What Good Leadership Looks Like During This Pandemic
When the situation is uncertain, human instinct and basic management training can cause leaders — out of fear of taking the wrong steps and unnecessarily making people anxious — to delay action and to downplay the threat until the situation becomes clearer. But behaving in this manner means failing the coronavirus leadership test, because by the time the dimensions of the threat are clear, you’re badly behind in trying to control the crisis. Passing that test requires leaders to act in an urgent, honest, and iterative fashion, recognizing that mistakes are inevitable and correcting course — not assigning blame — is the way to deal with them when they occur.
Fiascos ranging from NASA’s Columbia Shuttle disaster in 2003 to the 2008 financial system collapse have brought into sharp relief the unique challenge that ambiguous threats pose to leaders: cognitive biases, dysfunctional group dynamics, and organizational pressures push them toward discounting the risk and delaying action, often to catastrophic ends.
It takes a unique kind of leadership to push against the natural human tendency to downplay and delay.
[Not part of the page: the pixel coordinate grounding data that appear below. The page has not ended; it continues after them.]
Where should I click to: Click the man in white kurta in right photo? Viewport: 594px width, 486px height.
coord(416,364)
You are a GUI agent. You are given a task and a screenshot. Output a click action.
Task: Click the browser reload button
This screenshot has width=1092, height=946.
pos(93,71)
Far too many leaders instead try to send upbeat messages assuring all is well — which, in the current tragedy, has unfortunately led to unnecessary lost life at a scale that may never be accurately counted. But this is by no means the only path for leaders to take. Drawing on the examples of Adam Silver, the commissioner of the National Basketball Association (NBA), and Jacinda Ardern, New Zealand Prime Minster, this article distils four lessons for leaders in a novel crisis.
“We believe that leadership is strengthened by continually referring to the big picture as an anchor for meaning, resisting the temptation to compartmentalize or to consider human life in statistics alone” say authors Michaela J. Kerrissey and Amy C. Edmondson.
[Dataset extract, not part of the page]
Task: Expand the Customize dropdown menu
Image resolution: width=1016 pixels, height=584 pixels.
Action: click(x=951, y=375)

Leadership in an uncertain, fast-moving crisis means making oneself available to feel what it is like to be in another’s shoes — to lead with empathy. Perhaps in the coming weeks the unfortunate scale of this pandemic will make empathy easier for many leaders. But awful scale can also have a numbing effect. It will be incumbent on leaders to put themselves in another’s suffering, to feel with empathy and think with intelligence, and then to use their position of authority to make a path forward for us all. Crises of historical proportion can make for leaders of historical distinction, but that is far from guaranteed.